We all have those seasons in life’s journey that create a sort-of paradigm shift; a moment of self-realization or actualization. The most well-known season is often called a “mid-life crisis”. Generally associated with men in their 40’s rebelling against the responsibilities of family, day-to-day duties, and unfulfilled dreams. They long for the days of spontaneity and the sense of invincibility. For women, there isn’t any particular label, but one might suggest, “Post-motherhood depression”. In any case, any season of change can result in questioning one’s identity and then setting out to rediscover, and redefine, who we are.
I heard folks say that becoming a parent is like hitting a pause button in your life. That’s like a 20-30 year pause! (depending on how many kids you have)
I’d say parenting IS your life. There’s no pause between the day your first child is born and the day the youngest child leaves the house. Who I was prior to my son’s birth has no bearing on the person I am today.
I’m standing at the doorway of an empty nest and my first instincts are to revert back to pre-baby days…but there’s a problem; I have no resemblance to that young woman so long ago.
My years of parenting were not a “pause” to life…it was a full-on fruit-basket-upset!
Being a parent became my very identity.
Every decision I made, move, relationship, goals…all centered around the impact it would have on my son. From the instant he was born, my role in life instantly became one of protecting, caring for, developing, teaching, and investing in another human being. Suddenly, I was forced to think about someone other than myself.
It wasn’t “pause” and then I’ll pick up back where I left off.
In railroad terms, it was as if I was looking out the window, enjoying the scenery, looking ahead, and suddenly someone threw a switch and I was on a totally different track.

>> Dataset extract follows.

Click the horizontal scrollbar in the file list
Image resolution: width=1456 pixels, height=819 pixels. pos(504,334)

Most of my adult life has been preoccupied with raising a little human. However, I woke up a few months ago and realized I no longer have a small child who needs me every minute of their life. I find myself staring into space and wondering what to do with myself. I see that rail switch is about to be thrown again and I’ll be on yet ANOTHER track!
Business and Parenting
As soon as my son was born, my friends changed, eating habits changed, my sleep changed. Instead of nights out with friends, late night BBQs & campfires, canoe trips, waterskiing, sailing, & hiking, I spent money and time on diapers, toys, books, baby food, and clothes. As he grew, I was tending to the special needs of a child with Aspergers, homeschooling, dealing with divorce and protecting my son from emotional trauma (while dealing with mine).
All the while, I was attempting to be an entrepreneur.

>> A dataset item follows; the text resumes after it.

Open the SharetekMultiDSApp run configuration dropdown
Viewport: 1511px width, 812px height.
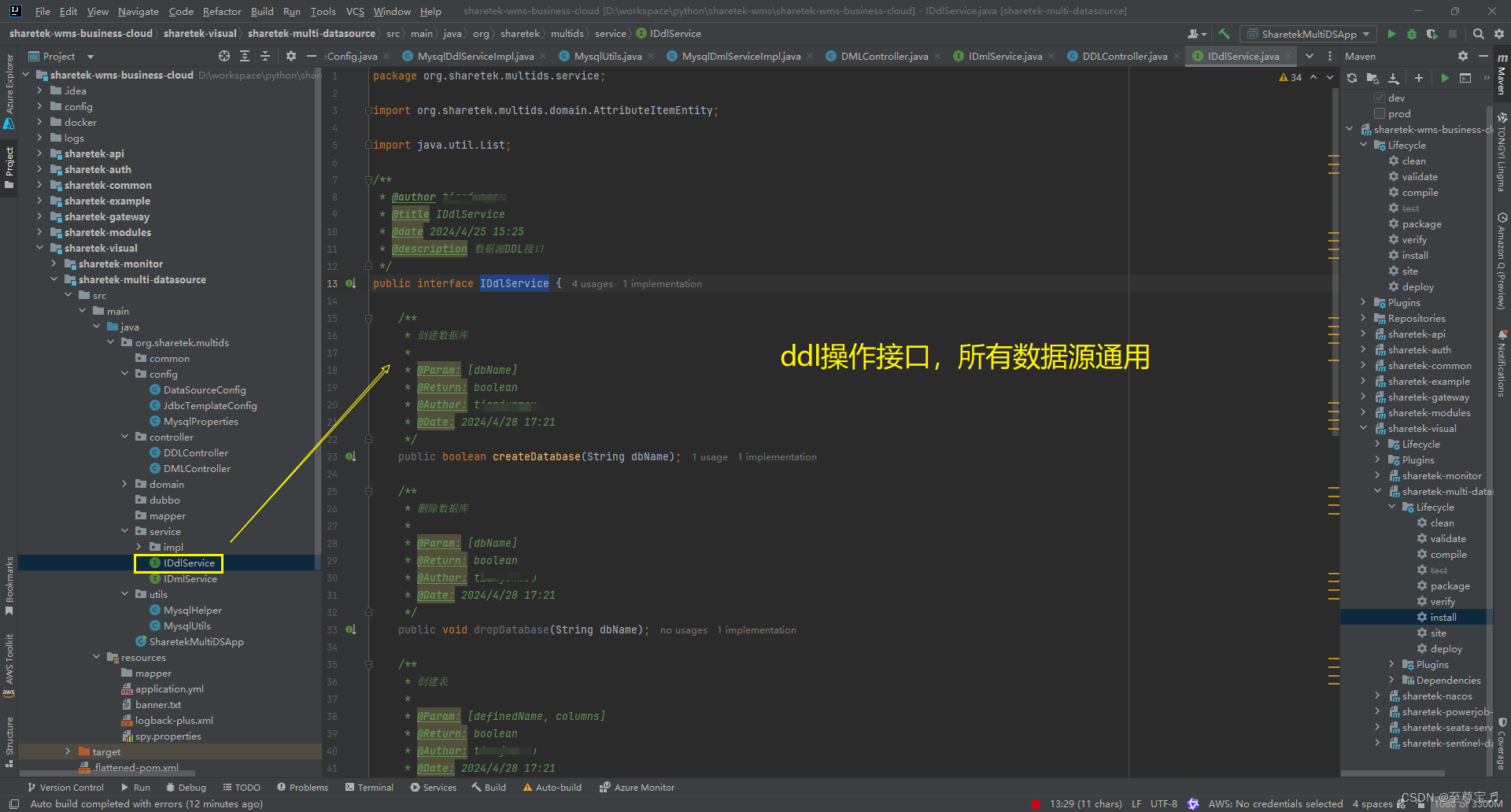(x=1309, y=34)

No matter how much I went to seminars, stayed up late, and dragged my son to various home parties or meetings (I even built him a school area/playroom in a women’s boutique I owned), the reality was that I would drop everything in an instant to meet his needs and be there for him. I determined if anything would suffer, it would be my business endeavors – and they did. I gave my all to parenting and was conditionally committed in business.
There are no regrets…for two reasons:
- Raising a child is worth the investment. If we don’t raise our kids, society will (and it’s not the best part of society either). Society, and even well-intentioned folks, only seek what they can get out of someone, be that a paycheck, grants, votes, support, or another benefit. A parent is the only one who truly invests IN a person when there is no promise of a reward.

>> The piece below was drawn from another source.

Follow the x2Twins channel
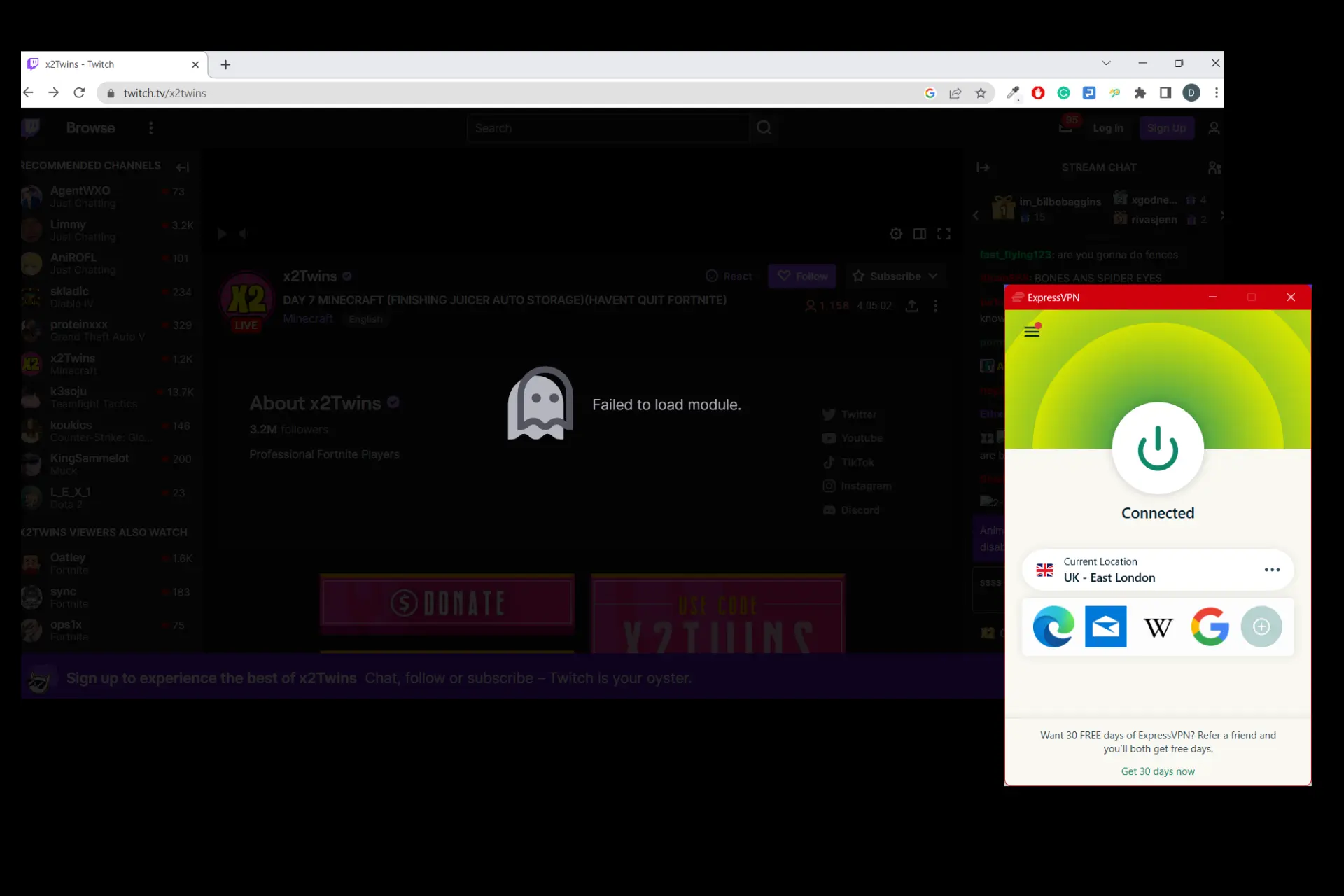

- While I couldn’t give my all to developing a business, I picked up numerous fragments of experience, wisdom, and knowledge along the way. At first, I felt like a failure. Now I see that every moment was teaching me something new.
My Future Is In The Fragments
Recently I heard someone say, “Your fortune is in your fragments”.
That got me thinking…You know, my future is in my fragments!
In redefining myself post-parenthood, I’m gathering all the bits and pieces of experience, successes, failures and building a great future out of them!
What seems like unrelated, unusable fragments of my past are the foundation stones of my future.
No matter who you are or what major changes are happening in your life, every day or experience can be a lesson that is the fragment of a bigger picture.
There are no wasted moments – only redefining moments.
If you are not where you thought you would be, or you think the last “X” amount of years were wasted, I hope you realize that nothing is wasted.
Moments of loss, failure, grief, or disappointment are redefining moments in our lives. Moments that cause us to tack with the wind – sometimes it’s a good wind, other times not so much. Either way, they both create momentum towards building who you are.
I’m not going back to who I was. I may be quite weathered, however, I like who I am developing into.
I am eager to see the picture that is painted with the pieces of my past.
Same for you – gather your fragments and start building your fortune and your future with what you already have! See each trial, set back, or unexpected season as redefining moments.